Berlin, Tempelhof-Schöneberg, 20. Januar 2026. – In der Nacht von Samstag auf Sonntag wurde die schwule Bar „Böse Buben“ in Schöneberg mit einem Stein attackiert. Zahlreiche Gäste befanden sich zu diesem Zeitpunkt im Lokal. Glücklicherweise wurde niemand verletzt.

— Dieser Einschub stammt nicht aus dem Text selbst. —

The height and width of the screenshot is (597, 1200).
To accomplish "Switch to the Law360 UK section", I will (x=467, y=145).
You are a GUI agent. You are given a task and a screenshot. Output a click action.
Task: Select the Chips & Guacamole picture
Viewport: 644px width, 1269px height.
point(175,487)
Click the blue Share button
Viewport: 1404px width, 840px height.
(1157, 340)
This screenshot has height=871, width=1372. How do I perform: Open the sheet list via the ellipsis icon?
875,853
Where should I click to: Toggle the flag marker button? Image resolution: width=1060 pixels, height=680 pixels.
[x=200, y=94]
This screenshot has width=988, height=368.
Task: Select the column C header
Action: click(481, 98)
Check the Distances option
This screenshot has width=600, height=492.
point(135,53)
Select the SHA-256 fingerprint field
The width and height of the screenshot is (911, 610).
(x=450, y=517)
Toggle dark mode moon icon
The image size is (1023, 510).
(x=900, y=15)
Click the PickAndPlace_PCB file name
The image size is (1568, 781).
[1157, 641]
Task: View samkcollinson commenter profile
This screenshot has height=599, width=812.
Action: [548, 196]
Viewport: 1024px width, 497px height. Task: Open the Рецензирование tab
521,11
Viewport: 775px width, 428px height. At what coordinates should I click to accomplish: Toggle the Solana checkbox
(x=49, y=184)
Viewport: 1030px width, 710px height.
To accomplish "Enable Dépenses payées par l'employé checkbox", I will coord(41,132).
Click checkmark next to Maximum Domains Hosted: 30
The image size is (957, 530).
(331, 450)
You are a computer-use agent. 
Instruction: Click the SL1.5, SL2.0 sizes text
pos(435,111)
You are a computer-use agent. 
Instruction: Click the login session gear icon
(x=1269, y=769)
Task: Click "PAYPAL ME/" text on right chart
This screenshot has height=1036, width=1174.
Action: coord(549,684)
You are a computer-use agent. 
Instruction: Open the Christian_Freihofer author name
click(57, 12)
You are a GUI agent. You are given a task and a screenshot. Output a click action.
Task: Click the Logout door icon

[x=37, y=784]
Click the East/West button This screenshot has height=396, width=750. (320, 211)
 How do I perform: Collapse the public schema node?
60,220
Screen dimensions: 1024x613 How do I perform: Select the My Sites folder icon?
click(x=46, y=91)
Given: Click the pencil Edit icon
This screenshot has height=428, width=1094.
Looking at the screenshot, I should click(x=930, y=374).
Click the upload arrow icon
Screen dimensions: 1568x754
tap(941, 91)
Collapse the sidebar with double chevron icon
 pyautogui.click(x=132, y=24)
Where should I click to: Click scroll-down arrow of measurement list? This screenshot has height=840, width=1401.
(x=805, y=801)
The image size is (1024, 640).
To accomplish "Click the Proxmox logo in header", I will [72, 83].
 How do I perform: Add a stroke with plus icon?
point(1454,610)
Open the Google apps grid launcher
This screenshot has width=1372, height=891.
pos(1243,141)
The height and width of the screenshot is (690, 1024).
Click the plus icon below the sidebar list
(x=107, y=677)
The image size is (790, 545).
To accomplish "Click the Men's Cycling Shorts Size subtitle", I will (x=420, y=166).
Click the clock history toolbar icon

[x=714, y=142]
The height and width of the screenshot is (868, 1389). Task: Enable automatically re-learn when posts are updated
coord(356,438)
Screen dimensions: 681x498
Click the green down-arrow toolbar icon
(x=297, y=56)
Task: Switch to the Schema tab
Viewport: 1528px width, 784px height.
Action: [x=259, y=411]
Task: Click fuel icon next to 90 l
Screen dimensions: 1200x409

Der Angriff richtet sich eindeutig gegen Menschen aufgrund ihrer sexuellen Orientierung und ist ein Angriff auf einen geschützten Raum der queeren Community. Der Staatsschutz des LKA Berlin hat die Ermittlungen übernommen.
„Es ist empörend, dass Menschen versuchen, unsere queeren Treffpunkte einzuschüchtern und Gewalt als Mittel einsetzen. Solche feigen Angriffe dürfen nicht unbeantwortet bleiben. Wir stehen solidarisch an der Seite aller Betroffenen in Schöneberg“, sagt Martina Zander-Rade, Direktkandidatin der GRÜNEN für Schöneberg Süd.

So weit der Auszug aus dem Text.